Exercise -> This exercise calls for a copy of every line in the listing below that carries the word "computer".

Available data ->
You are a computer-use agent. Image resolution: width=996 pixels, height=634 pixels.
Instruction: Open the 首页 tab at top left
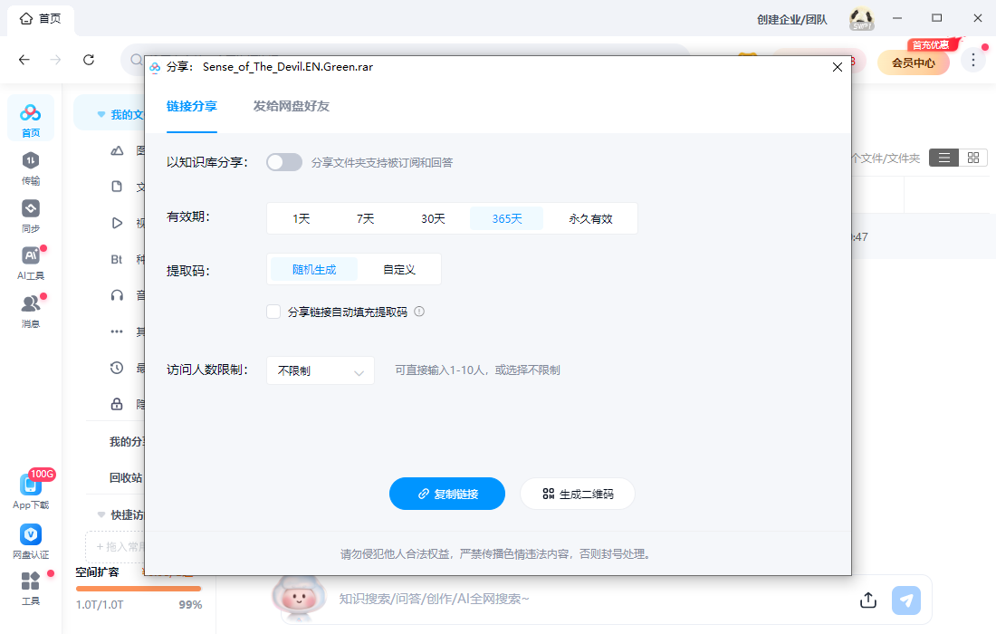click(x=40, y=18)
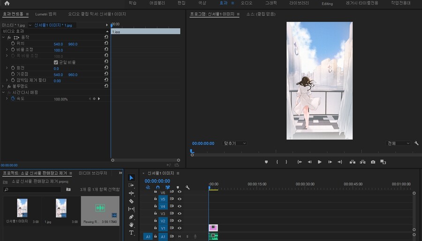
Task: Open the 맞추기 zoom level dropdown
Action: click(x=234, y=143)
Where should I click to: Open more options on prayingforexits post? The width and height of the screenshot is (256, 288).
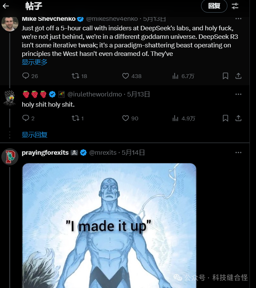[x=239, y=152]
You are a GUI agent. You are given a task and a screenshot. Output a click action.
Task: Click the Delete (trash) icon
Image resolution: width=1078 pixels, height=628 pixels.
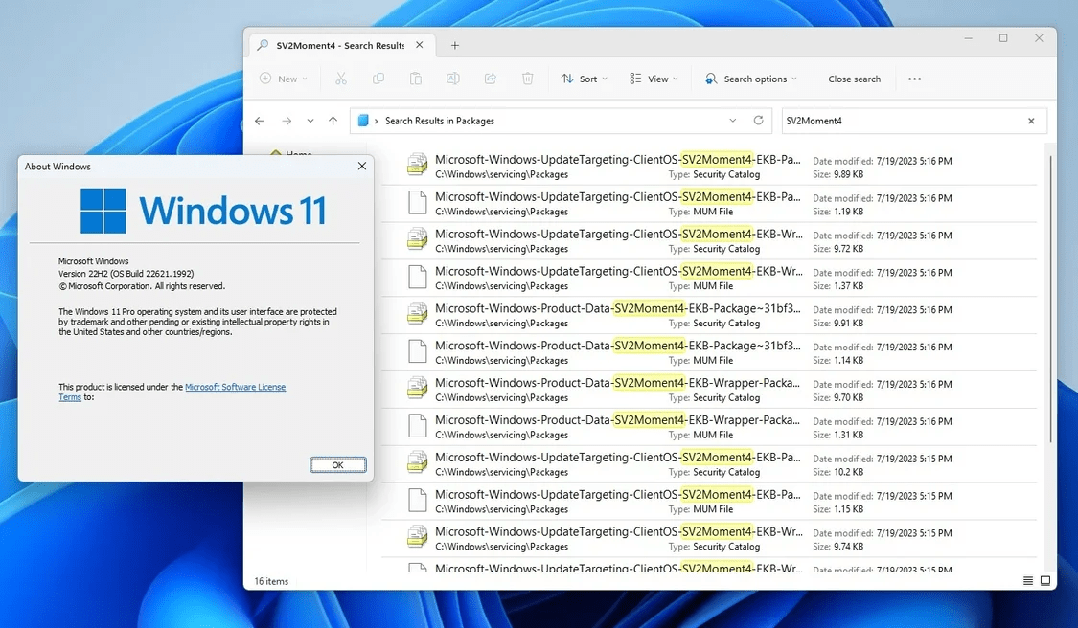[x=527, y=79]
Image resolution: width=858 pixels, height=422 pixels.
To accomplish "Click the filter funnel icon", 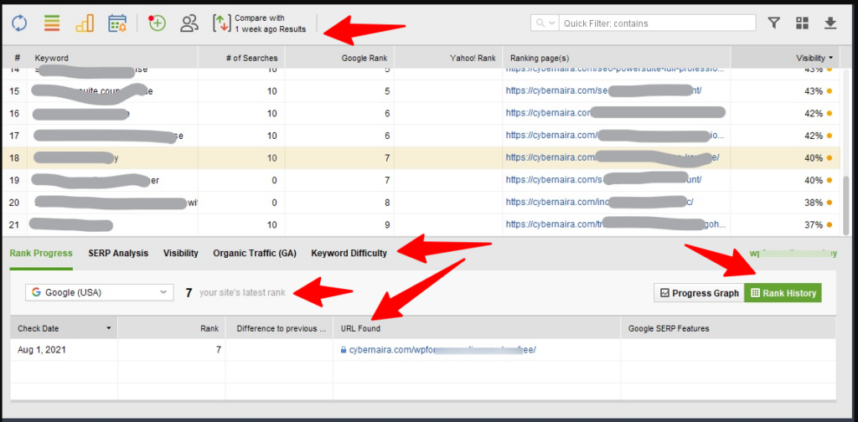I will click(774, 23).
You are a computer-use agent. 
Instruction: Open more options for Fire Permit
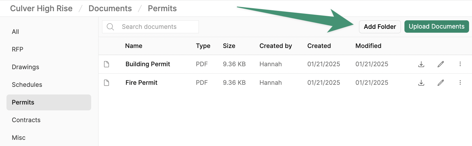tap(460, 82)
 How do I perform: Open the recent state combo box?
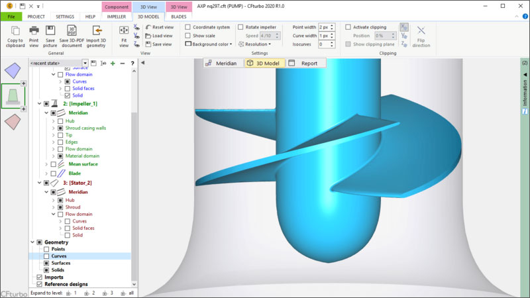point(58,63)
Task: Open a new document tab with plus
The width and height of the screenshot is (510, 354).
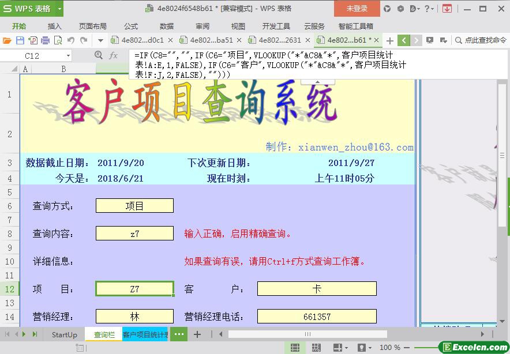Action: point(390,40)
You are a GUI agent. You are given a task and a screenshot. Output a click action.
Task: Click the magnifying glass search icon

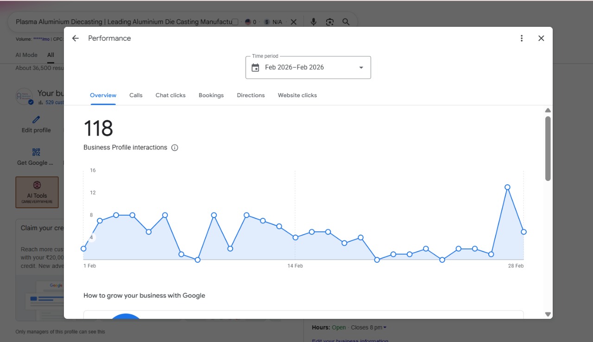(346, 22)
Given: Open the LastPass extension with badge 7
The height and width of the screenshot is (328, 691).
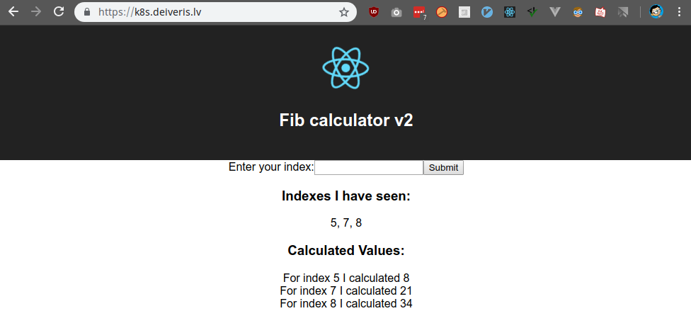Looking at the screenshot, I should [420, 13].
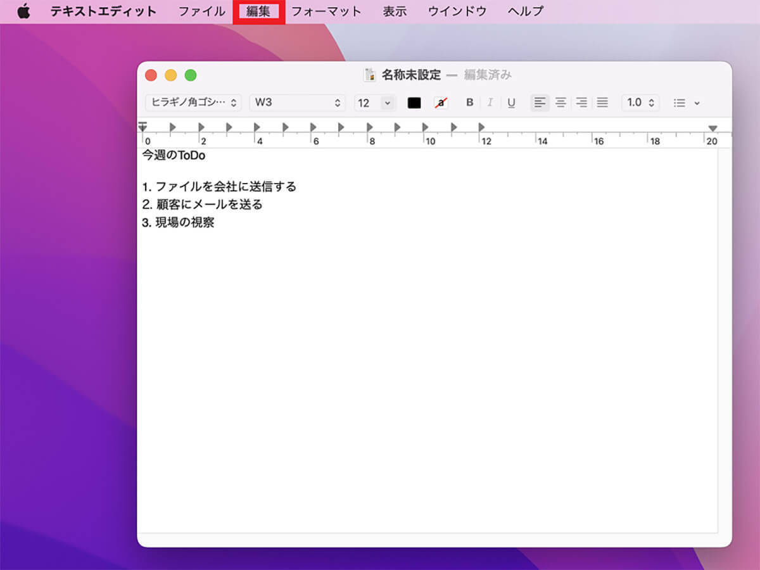
Task: Toggle bold formatting
Action: tap(469, 103)
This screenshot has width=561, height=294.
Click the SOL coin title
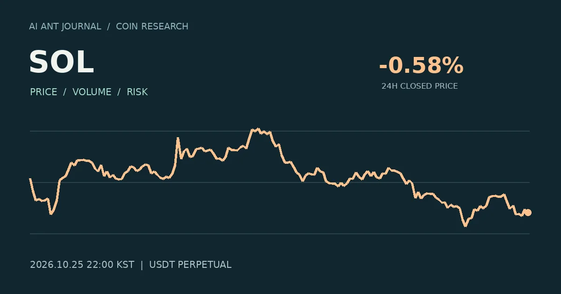pyautogui.click(x=61, y=63)
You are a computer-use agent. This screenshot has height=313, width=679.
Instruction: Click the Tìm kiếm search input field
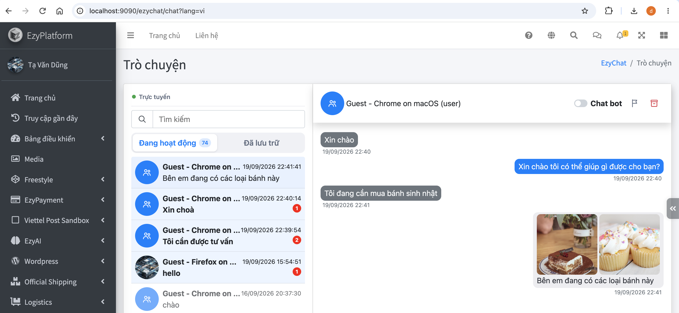229,119
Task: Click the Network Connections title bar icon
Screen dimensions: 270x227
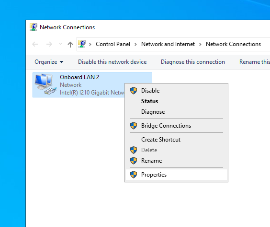Action: coord(34,27)
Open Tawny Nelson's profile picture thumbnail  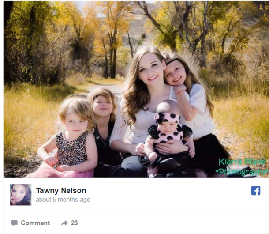tap(21, 195)
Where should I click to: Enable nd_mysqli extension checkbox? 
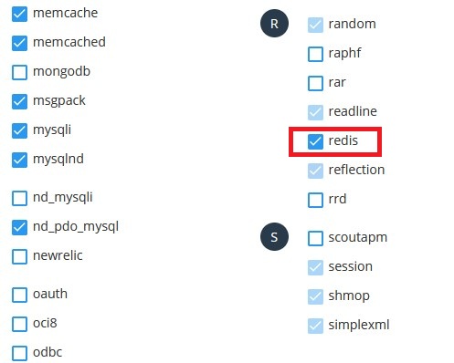pyautogui.click(x=19, y=198)
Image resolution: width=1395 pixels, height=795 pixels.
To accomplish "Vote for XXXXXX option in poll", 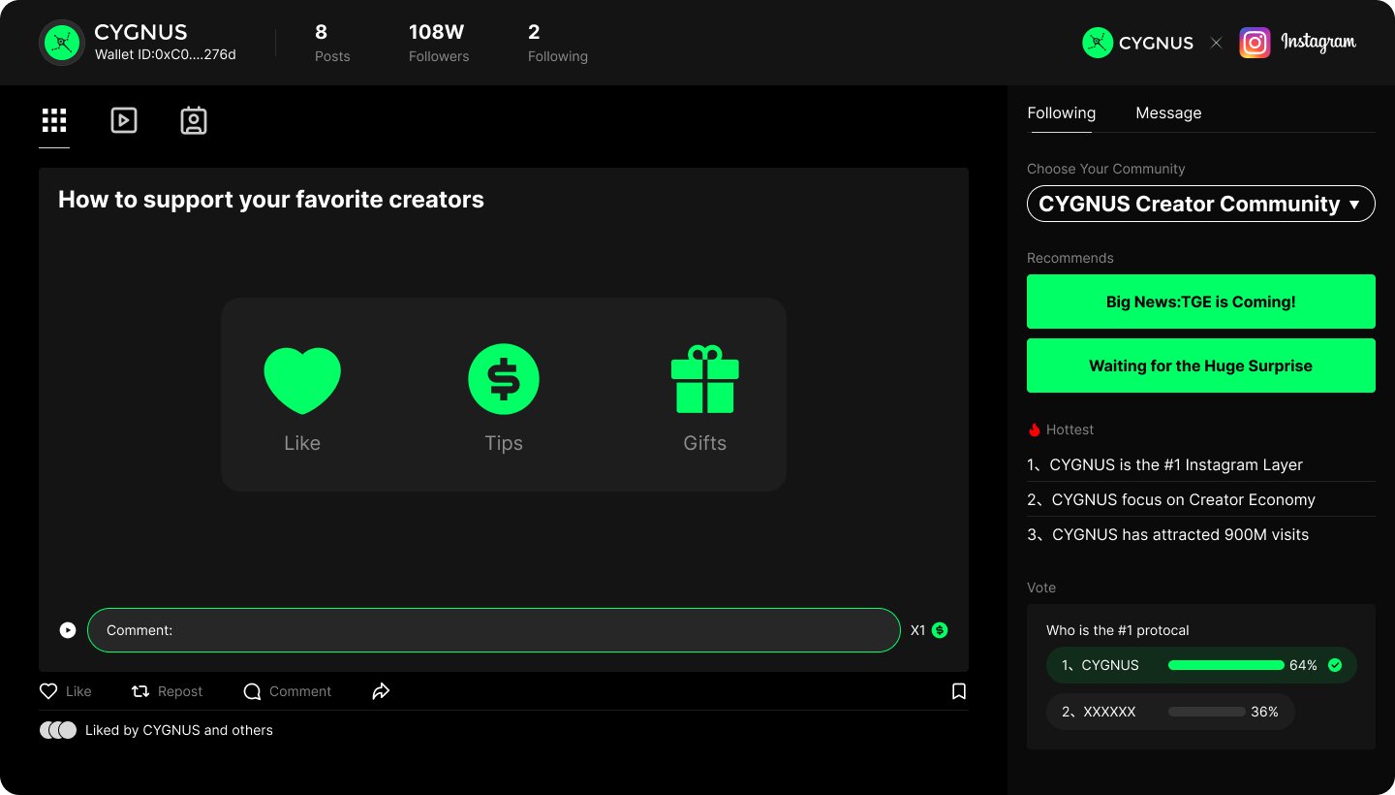I will pos(1169,712).
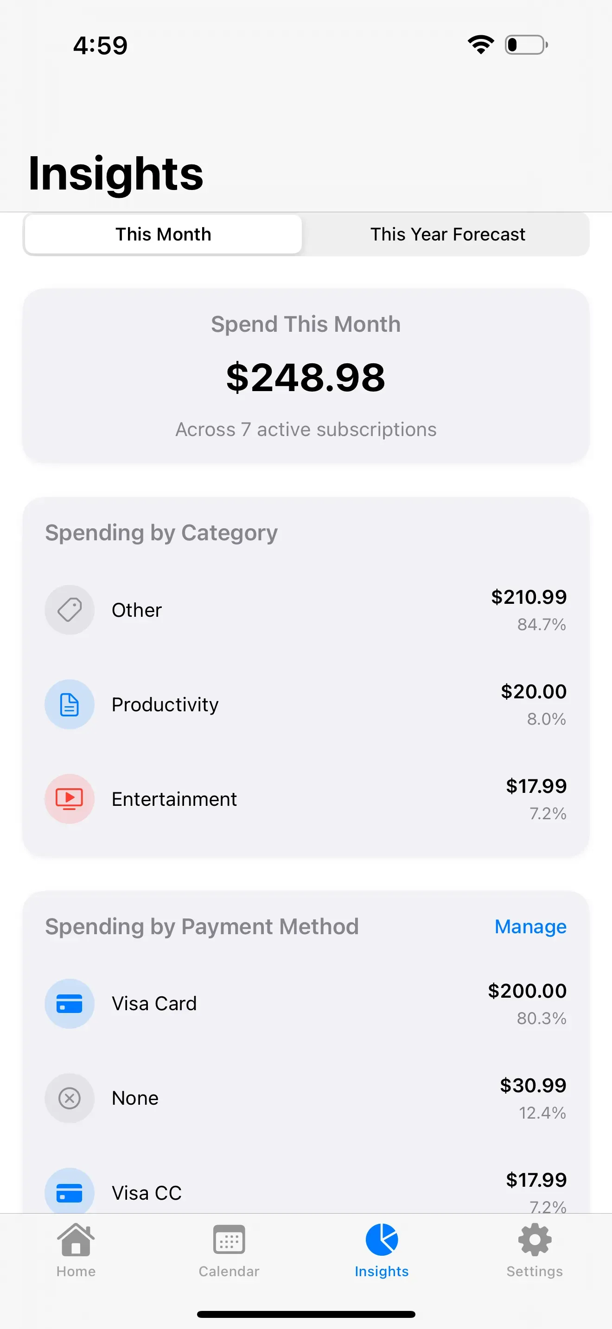Tap the Wi-Fi status icon
Screen dimensions: 612x1329
coord(481,45)
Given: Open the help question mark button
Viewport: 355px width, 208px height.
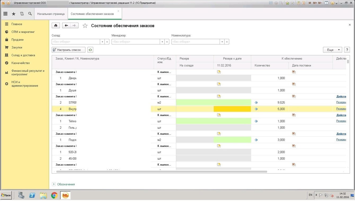Looking at the screenshot, I should point(347,50).
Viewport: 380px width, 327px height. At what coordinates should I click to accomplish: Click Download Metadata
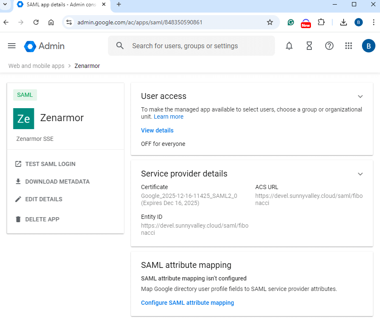[57, 182]
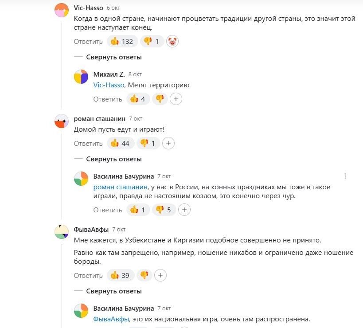Toggle like with 39 votes on ФываАвфы's comment

(120, 275)
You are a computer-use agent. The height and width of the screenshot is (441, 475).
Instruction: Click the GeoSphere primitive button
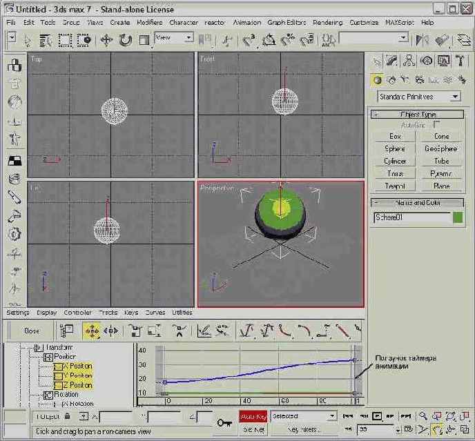[x=440, y=149]
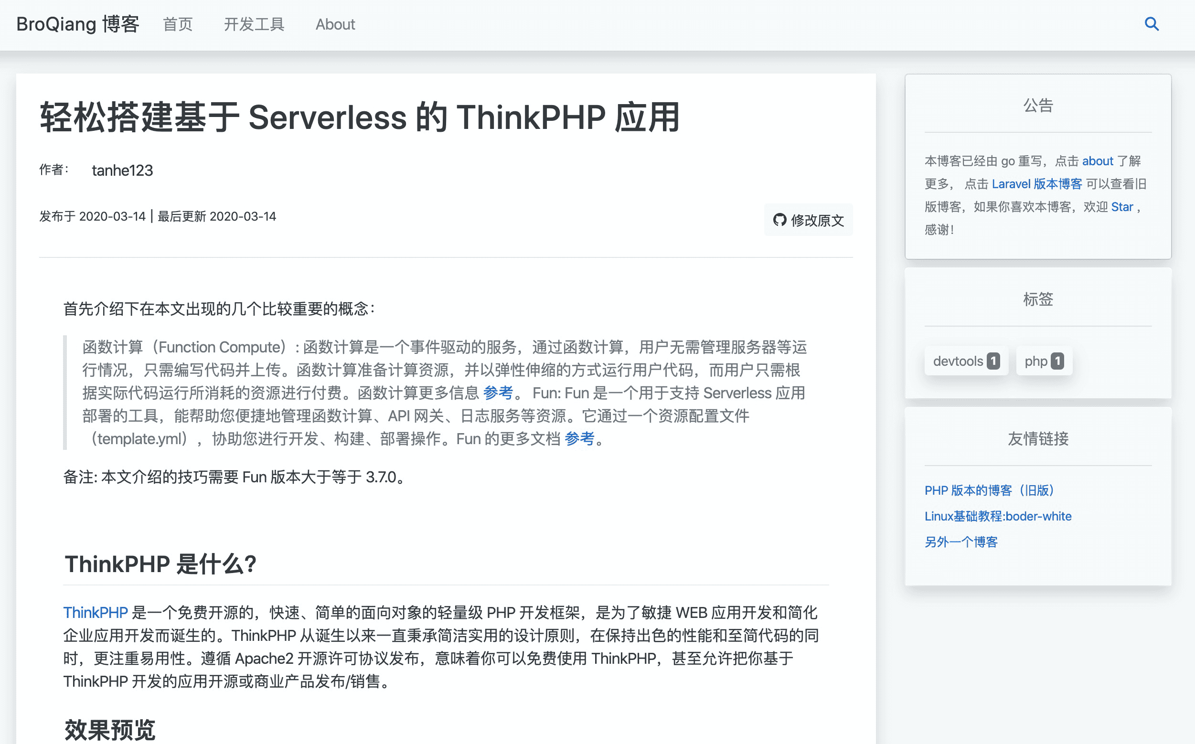The width and height of the screenshot is (1195, 744).
Task: Click PHP 版本的博客 友情链接
Action: 990,491
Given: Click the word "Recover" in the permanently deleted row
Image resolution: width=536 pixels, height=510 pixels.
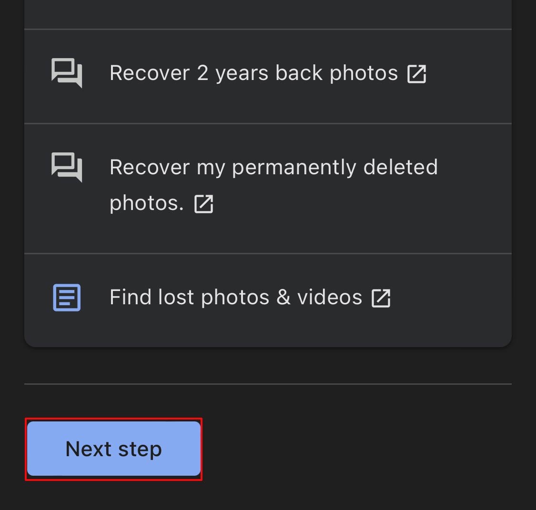Looking at the screenshot, I should coord(150,168).
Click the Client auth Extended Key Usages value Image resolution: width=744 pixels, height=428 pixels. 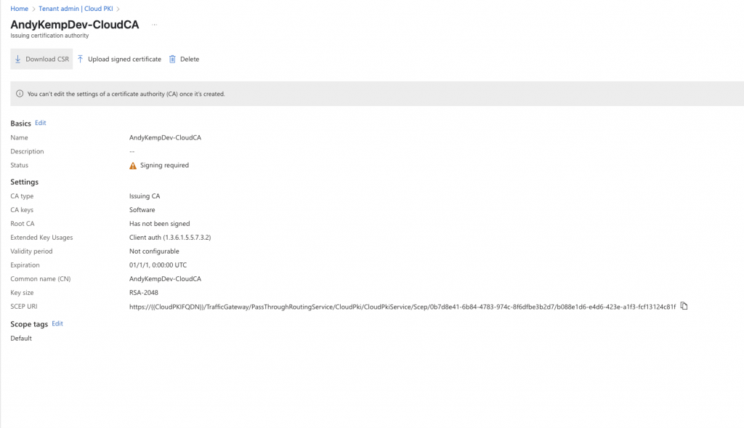pos(169,238)
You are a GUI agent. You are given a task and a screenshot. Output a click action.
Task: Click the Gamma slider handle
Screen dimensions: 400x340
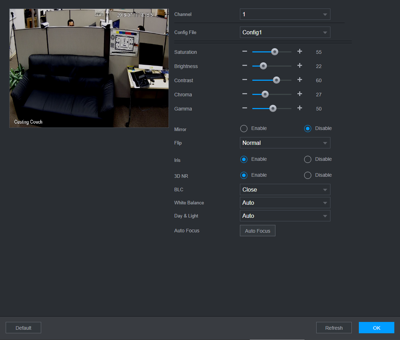click(273, 108)
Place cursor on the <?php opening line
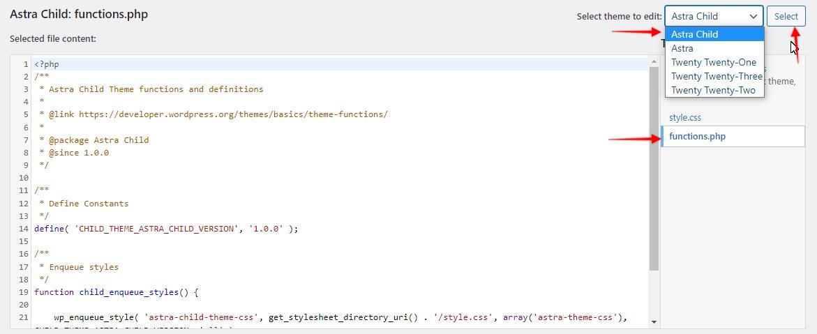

Solution for this problem ->
You are a computer-use agent. Image resolution: width=996 pixels, height=634 pixels.
You are a computer-use agent. 
You are a computer-use agent. This screenshot has height=313, width=679.
You are a computer-use agent. The height and width of the screenshot is (441, 475).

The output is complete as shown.